Michele Turk is a senior teacher at Bradshaw Primary School in Alice Springs, Northern Territory. She started her career as a teacher before taking a ten year hiatus to work in marketing and communications. Eventually, Michele found her way back into the classroom with a renewed sense of purpose and was excited to share her passion for writing with her students. Michele has a total of twenty years experience as a teacher. In a surprising twist of fate, she accepted a teaching position at her own primary school. Michele was part of the first cohort to graduate from Bradshaw Primary School after it opened in 1974.
All Teach To Lead Fellows complete an Impact Initiative as part of the program. Can you tell us about yours?
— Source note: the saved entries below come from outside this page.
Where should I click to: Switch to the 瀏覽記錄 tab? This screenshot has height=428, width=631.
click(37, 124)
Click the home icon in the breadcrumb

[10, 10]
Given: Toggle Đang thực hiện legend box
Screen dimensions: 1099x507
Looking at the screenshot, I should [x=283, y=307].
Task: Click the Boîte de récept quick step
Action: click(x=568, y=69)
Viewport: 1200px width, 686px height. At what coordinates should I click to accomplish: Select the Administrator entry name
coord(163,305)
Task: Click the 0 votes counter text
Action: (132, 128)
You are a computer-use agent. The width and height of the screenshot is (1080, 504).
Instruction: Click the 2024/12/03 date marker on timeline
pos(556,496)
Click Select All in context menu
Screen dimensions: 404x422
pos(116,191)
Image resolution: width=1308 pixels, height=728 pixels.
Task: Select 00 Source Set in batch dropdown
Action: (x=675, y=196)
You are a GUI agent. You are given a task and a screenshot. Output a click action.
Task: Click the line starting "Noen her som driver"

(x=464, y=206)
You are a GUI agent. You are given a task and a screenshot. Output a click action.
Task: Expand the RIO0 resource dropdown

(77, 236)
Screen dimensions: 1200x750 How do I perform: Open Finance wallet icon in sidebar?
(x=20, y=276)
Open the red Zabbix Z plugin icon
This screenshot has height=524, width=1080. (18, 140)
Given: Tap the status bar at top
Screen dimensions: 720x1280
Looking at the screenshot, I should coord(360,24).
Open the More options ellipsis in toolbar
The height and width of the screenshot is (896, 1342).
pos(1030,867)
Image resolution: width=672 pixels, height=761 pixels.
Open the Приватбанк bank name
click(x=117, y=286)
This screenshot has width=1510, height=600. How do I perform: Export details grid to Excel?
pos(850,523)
My impact initiative focuses on improving writing at Bradshaw Primary School. It was born out of a small group of teachers working together in a collaborative learning team. We looked at how we could use rubrics to assess the writing of our students and what teaching strategies we could use to improve the quality of writing produced by our students.
How did you implement that goal at your school?
The implementation of my Impact Initiative was in two parts. Last year, I started my impact initiative by evaluating the skills and knowledge of the teachers at my school. I reviewed their understanding of the rubric and asked how other teachers felt about assessing different aspects of writing. As a collaborative learning team, we strengthened our understanding and practices in using rubrics. In the second year of my Impact Initiative, I conducted a staff survey which revealed that many teachers lacked confidence when it came to assessing and making judgments about their students’ written work. I assembled a group of teachers and we set the parameters around what we could do to improve teacher confidence when teaching and assessing writing. From a common assessment task, colleagues brought samples of writing to share. We used the NAPLAN marking criteria, unpacking all the elements of each criteria. Together we evaluated student work samples.
What results have you seen at your school since running these workshops?
The workshops enabled teachers to understand that assessing writing is complex. Writing is made up of ten skills that need to be explicitly taught and assessed. Teachers were empowered with the knowledge to confidently apply the NAPLAN marking criteria enabling them to identify the individual needs of each student. Another initiative that we’ve implemented as part of the broader goal is our “Celebrations of Writing Wall.” Students and teachers are encouraged to share their writing achievements which are proudly displayed in a public space within the school. Recognition and acknowledgment has fostered an enthusiasm for writing at our school.
How did you find out about Teach To Lead and why did you want to participate in this program?
My principal forwarded me some information about Teach To Lead. Initially, I was unsure about why he encouraged me to apply for this program, but he recognised the potential that I had. I ultimately trusted his judgment and submitted an application. I was both excited and nervous during this process, however, I enjoyed the diversity and rigour of the experience. I am delighted and grateful for this opportunity. I believe that being part of Teach To Lead has expedited the development of my leadership skills: I have learnt how to use my “soft skills” to build capacity in others. The session that really resonated with me in particular was on conversational capacity and the concept that we should be approaching conversations with both candor and curiosity. Teach to Lead has definitely impacted the way I work with my colleagues.
Why is growing teacher confidence in writing an important issue for you?
As a teacher, I’ve always had a passion for writing. I love teaching it! I like helping people explore the possibilities around self-expression through writing. I am motivated to help teachers find their passion and confidence when it comes to teaching writing skills. I enjoy being able to interrogate how we teach writing and what best practice is when we look at the process around teaching writing to our students.
What do you hope to achieve in future?
I’ve never been the type of person who has a five-year plan or anything like that, but I’ve always wanted to make a positive difference regardless of the role I am in. I want to work in an area where I have a genuine contribution to make, so in the next few years I hope to remain faithful to my values and continue to support the staff and students I work with.